I never thought I will miss Romania. That Romania that was being unfair to me me every single day. Incorrect. Corrupted. Impolite. That Romania, whose behavior was putting me away. Because there was no room for anything else than nepotism, favoritism or acquaintances. Because being Romanian was a handicap, even in my own country.
Then I saw it can be worse. That out there there are countries without any hope. That no matter which is the location, the state remains the state. And being an expat doesn`t make you tax free. That nepotism is present everywhere, even in the most unexpected locations. And knowing the right person will put a step ahead anyone, everywhere.
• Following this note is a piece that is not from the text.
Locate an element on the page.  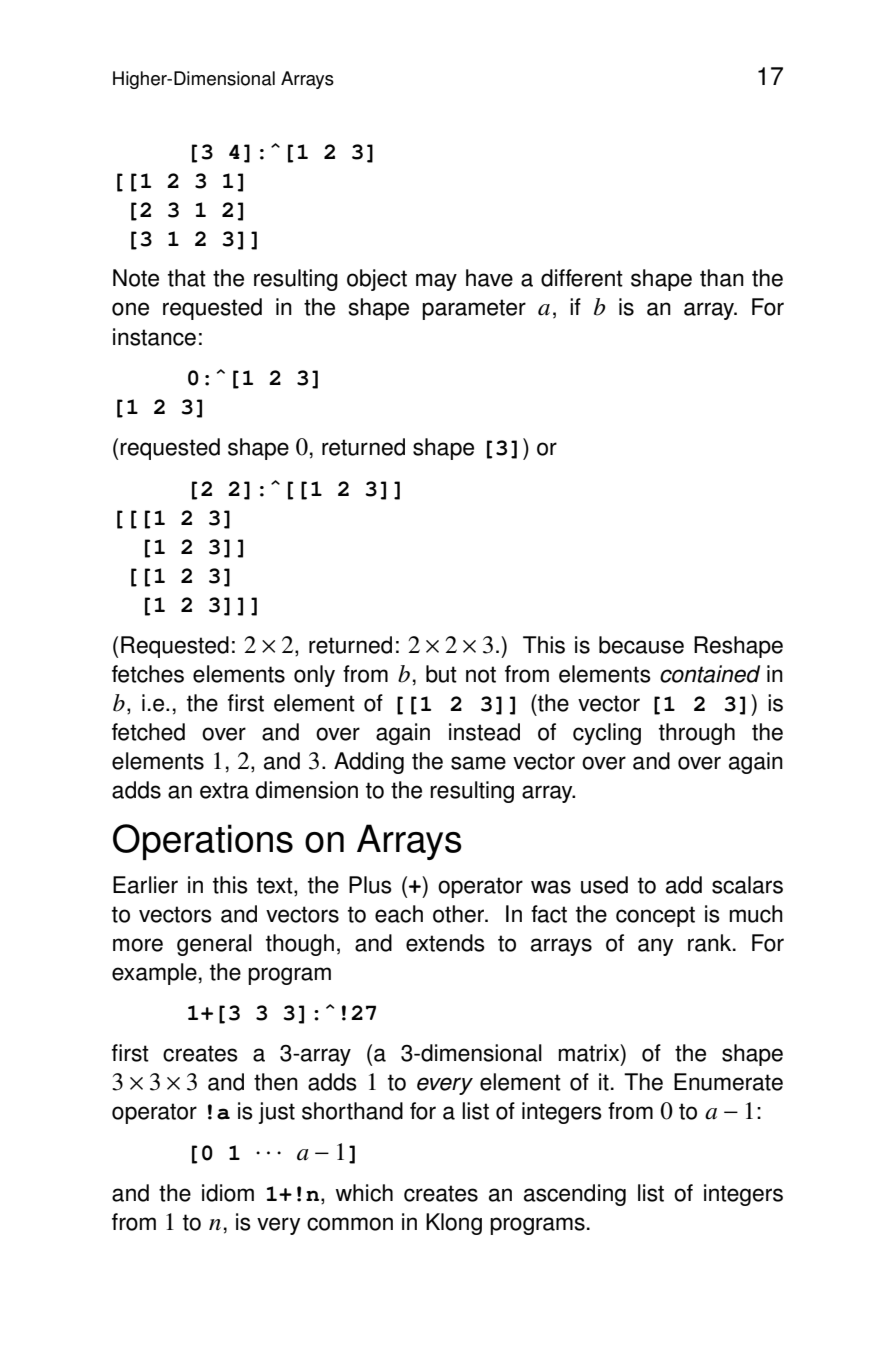
instance is located at coordinates (154, 337).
I’ve seen misery and sadness. But then I saw even more happiness and warmth.
I feel lucky that I was born in Europe and I can go out safely alone in the middle of the night. Without the fear of being robbed or raped.
I feel lucky that I was born in a free country, where I still have a chance to do something in life. I feel lucky that my country has four seasons and I fully enjoyed each of them. That I can freely go outdoors in summertime. And I can enjoy skiing in winter, without traveling the globe to do so. That we have beautiful mountains full of trails. And we have a sea, even though it`s more “blackish” than blue.
I don`t miss that corrupted Romania, full of misery. But I do miss that picturesque Romania. I miss those Transylvanian villages, the spring flowers, the green mountains. I miss cycling through green fields and forests. I miss eating fruits straight from the tree. I miss running in the rain. I miss all those places where I was… and I still want to be.
I miss the Ceahlău mountain, the one living in the clouds…
Or the autumn from Bucharest, at least.
Or, at least, the black and white one.